• **Task description**
An exact copy of all the entries below is what this task needs.

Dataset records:
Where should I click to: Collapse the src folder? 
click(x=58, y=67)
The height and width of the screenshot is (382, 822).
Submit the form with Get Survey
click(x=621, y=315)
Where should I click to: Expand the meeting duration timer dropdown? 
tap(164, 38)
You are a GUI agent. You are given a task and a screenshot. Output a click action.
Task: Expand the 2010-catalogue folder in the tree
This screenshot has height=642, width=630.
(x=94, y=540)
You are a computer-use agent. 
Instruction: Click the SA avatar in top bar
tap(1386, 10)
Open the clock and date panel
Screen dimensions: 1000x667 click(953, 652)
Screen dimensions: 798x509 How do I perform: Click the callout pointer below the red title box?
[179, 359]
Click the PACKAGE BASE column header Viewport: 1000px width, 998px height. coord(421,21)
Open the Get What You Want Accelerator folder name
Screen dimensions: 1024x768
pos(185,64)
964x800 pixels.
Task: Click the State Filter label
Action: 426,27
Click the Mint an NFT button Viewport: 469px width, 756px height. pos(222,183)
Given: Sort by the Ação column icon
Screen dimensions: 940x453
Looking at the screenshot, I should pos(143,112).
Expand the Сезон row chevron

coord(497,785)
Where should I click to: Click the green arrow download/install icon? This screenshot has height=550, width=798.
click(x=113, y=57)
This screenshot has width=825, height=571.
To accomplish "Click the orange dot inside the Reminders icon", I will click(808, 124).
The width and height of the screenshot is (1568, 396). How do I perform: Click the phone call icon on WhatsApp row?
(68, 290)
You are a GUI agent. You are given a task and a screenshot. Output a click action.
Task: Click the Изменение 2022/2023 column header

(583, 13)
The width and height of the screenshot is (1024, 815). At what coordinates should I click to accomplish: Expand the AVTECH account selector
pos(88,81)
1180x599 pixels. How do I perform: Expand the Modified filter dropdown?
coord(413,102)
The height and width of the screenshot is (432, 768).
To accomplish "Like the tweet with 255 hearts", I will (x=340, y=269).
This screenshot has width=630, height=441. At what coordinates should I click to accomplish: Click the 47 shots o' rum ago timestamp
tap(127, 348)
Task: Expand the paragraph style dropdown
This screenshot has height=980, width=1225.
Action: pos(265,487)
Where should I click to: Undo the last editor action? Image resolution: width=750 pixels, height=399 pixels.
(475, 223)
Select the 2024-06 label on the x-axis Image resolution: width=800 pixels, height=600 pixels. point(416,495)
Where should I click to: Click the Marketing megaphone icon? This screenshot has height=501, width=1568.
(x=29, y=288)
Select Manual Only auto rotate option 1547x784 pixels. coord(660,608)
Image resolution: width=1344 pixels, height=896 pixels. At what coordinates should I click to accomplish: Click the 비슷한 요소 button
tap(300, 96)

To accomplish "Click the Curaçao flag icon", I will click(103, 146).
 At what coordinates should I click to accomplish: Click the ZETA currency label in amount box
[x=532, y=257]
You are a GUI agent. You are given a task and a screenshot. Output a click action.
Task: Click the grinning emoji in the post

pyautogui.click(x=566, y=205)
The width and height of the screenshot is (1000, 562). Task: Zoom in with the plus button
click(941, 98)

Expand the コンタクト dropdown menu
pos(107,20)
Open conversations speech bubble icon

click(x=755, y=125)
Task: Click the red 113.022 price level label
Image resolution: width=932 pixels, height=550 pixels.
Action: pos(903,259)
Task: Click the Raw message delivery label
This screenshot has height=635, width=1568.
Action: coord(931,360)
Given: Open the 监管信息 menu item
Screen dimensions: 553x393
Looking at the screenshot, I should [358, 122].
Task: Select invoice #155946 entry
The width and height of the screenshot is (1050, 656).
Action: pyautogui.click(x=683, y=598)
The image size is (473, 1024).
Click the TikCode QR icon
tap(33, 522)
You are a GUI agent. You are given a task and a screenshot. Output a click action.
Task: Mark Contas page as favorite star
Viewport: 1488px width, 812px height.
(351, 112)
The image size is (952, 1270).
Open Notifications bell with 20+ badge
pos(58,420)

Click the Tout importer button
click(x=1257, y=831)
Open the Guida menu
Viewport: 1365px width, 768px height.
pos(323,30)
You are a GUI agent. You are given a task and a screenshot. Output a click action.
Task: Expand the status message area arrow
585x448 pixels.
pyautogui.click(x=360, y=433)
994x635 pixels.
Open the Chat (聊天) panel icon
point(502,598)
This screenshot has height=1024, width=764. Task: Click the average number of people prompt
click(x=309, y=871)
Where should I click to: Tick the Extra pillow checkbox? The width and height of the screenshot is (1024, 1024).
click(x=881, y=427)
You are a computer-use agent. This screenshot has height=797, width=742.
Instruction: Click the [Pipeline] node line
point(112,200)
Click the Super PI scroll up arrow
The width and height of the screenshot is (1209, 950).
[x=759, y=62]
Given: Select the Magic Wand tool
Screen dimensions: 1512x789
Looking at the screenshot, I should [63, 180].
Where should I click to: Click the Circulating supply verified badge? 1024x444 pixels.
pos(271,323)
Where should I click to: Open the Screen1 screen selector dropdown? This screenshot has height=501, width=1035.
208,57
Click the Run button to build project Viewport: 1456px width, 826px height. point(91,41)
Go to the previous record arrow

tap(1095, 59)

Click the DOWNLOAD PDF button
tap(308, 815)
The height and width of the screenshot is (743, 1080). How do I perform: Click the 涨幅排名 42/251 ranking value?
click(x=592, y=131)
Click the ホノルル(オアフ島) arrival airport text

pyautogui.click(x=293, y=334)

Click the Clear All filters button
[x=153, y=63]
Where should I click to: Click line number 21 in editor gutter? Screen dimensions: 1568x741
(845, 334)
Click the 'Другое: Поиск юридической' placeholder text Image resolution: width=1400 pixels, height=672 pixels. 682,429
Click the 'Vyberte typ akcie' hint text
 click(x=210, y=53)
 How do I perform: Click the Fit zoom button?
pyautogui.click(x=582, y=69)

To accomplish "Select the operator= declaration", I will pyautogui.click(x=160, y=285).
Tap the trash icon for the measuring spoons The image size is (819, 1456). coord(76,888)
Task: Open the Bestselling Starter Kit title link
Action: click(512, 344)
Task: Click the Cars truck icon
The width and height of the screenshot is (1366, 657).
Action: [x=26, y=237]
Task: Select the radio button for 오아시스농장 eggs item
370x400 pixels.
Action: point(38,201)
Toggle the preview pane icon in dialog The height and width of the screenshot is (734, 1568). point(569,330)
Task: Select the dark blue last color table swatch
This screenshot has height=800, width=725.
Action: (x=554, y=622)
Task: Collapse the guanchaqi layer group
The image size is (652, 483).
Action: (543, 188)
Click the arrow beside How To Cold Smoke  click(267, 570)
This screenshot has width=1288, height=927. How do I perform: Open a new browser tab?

• **Answer to this task**
Where should I click to: Collapse the src folder? 
click(x=58, y=67)
The height and width of the screenshot is (382, 822).
Submit the form with Get Survey
click(x=621, y=315)
Where should I click to: Expand the meeting duration timer dropdown? 
tap(164, 38)
You are a GUI agent. You are given a task and a screenshot. Output a click action.
Task: Expand the 2010-catalogue folder in the tree
This screenshot has height=642, width=630.
(x=94, y=540)
You are a computer-use agent. 
Instruction: Click the SA avatar in top bar
tap(1386, 10)
Open the clock and date panel
Screen dimensions: 1000x667 click(953, 652)
Screen dimensions: 798x509 How do I perform: Click the callout pointer below the red title box?
[179, 359]
Click the PACKAGE BASE column header Viewport: 1000px width, 998px height. coord(421,21)
Open the Get What You Want Accelerator folder name
Screen dimensions: 1024x768
pos(185,64)
964x800 pixels.
Task: Click the State Filter label
Action: 426,27
Click the Mint an NFT button Viewport: 469px width, 756px height. pos(222,183)
Given: Sort by the Ação column icon
Screen dimensions: 940x453
Looking at the screenshot, I should pos(143,112).
Expand the Сезон row chevron

coord(497,785)
Where should I click to: Click the green arrow download/install icon? This screenshot has height=550, width=798.
click(x=113, y=57)
This screenshot has width=825, height=571.
To accomplish "Click the orange dot inside the Reminders icon", I will click(808, 124).
The width and height of the screenshot is (1568, 396). How do I perform: Click the phone call icon on WhatsApp row?
(68, 290)
You are a GUI agent. You are given a task and a screenshot. Output a click action.
Task: Click the Изменение 2022/2023 column header

(583, 13)
The width and height of the screenshot is (1024, 815). At what coordinates should I click to accomplish: Expand the AVTECH account selector
pos(88,81)
1180x599 pixels. How do I perform: Expand the Modified filter dropdown?
coord(413,102)
The height and width of the screenshot is (432, 768).
To accomplish "Like the tweet with 255 hearts", I will (x=340, y=269).
This screenshot has width=630, height=441. At what coordinates should I click to accomplish: Click the 47 shots o' rum ago timestamp
tap(127, 348)
Task: Expand the paragraph style dropdown
This screenshot has height=980, width=1225.
Action: pos(265,487)
Where should I click to: Undo the last editor action? Image resolution: width=750 pixels, height=399 pixels.
(475, 223)
Select the 2024-06 label on the x-axis Image resolution: width=800 pixels, height=600 pixels. point(416,495)
Where should I click to: Click the Marketing megaphone icon? This screenshot has height=501, width=1568.
(x=29, y=288)
Select Manual Only auto rotate option 1547x784 pixels. coord(660,608)
Image resolution: width=1344 pixels, height=896 pixels. At what coordinates should I click to accomplish: Click the 비슷한 요소 button
tap(300, 96)

To accomplish "Click the Curaçao flag icon", I will click(103, 146).
 At what coordinates should I click to accomplish: Click the ZETA currency label in amount box
[x=532, y=257]
You are a GUI agent. You are given a task and a screenshot. Output a click action.
Task: Click the grinning emoji in the post

pyautogui.click(x=566, y=205)
The width and height of the screenshot is (1000, 562). Task: Zoom in with the plus button
click(941, 98)

Expand the コンタクト dropdown menu
pos(107,20)
Open conversations speech bubble icon

click(x=755, y=125)
Task: Click the red 113.022 price level label
Image resolution: width=932 pixels, height=550 pixels.
Action: pos(903,259)
Task: Click the Raw message delivery label
This screenshot has height=635, width=1568.
Action: coord(931,360)
Given: Open the 监管信息 menu item
Screen dimensions: 553x393
Looking at the screenshot, I should [358, 122].
Task: Select invoice #155946 entry
The width and height of the screenshot is (1050, 656).
Action: pyautogui.click(x=683, y=598)
The image size is (473, 1024).
Click the TikCode QR icon
tap(33, 522)
You are a GUI agent. You are given a task and a screenshot. Output a click action.
Task: Mark Contas page as favorite star
Viewport: 1488px width, 812px height.
(351, 112)
The image size is (952, 1270).
Open Notifications bell with 20+ badge
pos(58,420)

Click the Tout importer button
click(x=1257, y=831)
Open the Guida menu
Viewport: 1365px width, 768px height.
pos(323,30)
You are a GUI agent. You are given a task and a screenshot. Output a click action.
Task: Expand the status message area arrow
585x448 pixels.
pyautogui.click(x=360, y=433)
994x635 pixels.
Open the Chat (聊天) panel icon
point(502,598)
This screenshot has height=1024, width=764. Task: Click the average number of people prompt
click(x=309, y=871)
Where should I click to: Tick the Extra pillow checkbox? The width and height of the screenshot is (1024, 1024).
click(x=881, y=427)
You are a computer-use agent. This screenshot has height=797, width=742.
Instruction: Click the [Pipeline] node line
point(112,200)
Click the Super PI scroll up arrow
The width and height of the screenshot is (1209, 950).
[x=759, y=62]
Given: Select the Magic Wand tool
Screen dimensions: 1512x789
Looking at the screenshot, I should [63, 180].
Where should I click to: Click the Circulating supply verified badge? 1024x444 pixels.
pos(271,323)
Where should I click to: Open the Screen1 screen selector dropdown? This screenshot has height=501, width=1035.
208,57
Click the Run button to build project Viewport: 1456px width, 826px height. point(91,41)
Go to the previous record arrow

tap(1095, 59)

Click the DOWNLOAD PDF button
tap(308, 815)
The height and width of the screenshot is (743, 1080). How do I perform: Click the 涨幅排名 42/251 ranking value?
click(x=592, y=131)
Click the ホノルル(オアフ島) arrival airport text

pyautogui.click(x=293, y=334)

Click the Clear All filters button
[x=153, y=63]
Where should I click to: Click line number 21 in editor gutter? Screen dimensions: 1568x741
(845, 334)
Click the 'Другое: Поиск юридической' placeholder text Image resolution: width=1400 pixels, height=672 pixels. 682,429
Click the 'Vyberte typ akcie' hint text
 click(x=210, y=53)
 How do I perform: Click the Fit zoom button?
pyautogui.click(x=582, y=69)

To accomplish "Select the operator= declaration", I will pyautogui.click(x=160, y=285).
Tap the trash icon for the measuring spoons The image size is (819, 1456). coord(76,888)
Task: Open the Bestselling Starter Kit title link
Action: click(512, 344)
Task: Click the Cars truck icon
The width and height of the screenshot is (1366, 657).
Action: [x=26, y=237]
Task: Select the radio button for 오아시스농장 eggs item
370x400 pixels.
Action: point(38,201)
Toggle the preview pane icon in dialog The height and width of the screenshot is (734, 1568). point(569,330)
Task: Select the dark blue last color table swatch
This screenshot has height=800, width=725.
Action: (x=554, y=622)
Task: Collapse the guanchaqi layer group
The image size is (652, 483).
Action: (543, 188)
Click the arrow beside How To Cold Smoke  click(267, 570)
This screenshot has width=1288, height=927. How do I perform: Open a new browser tab?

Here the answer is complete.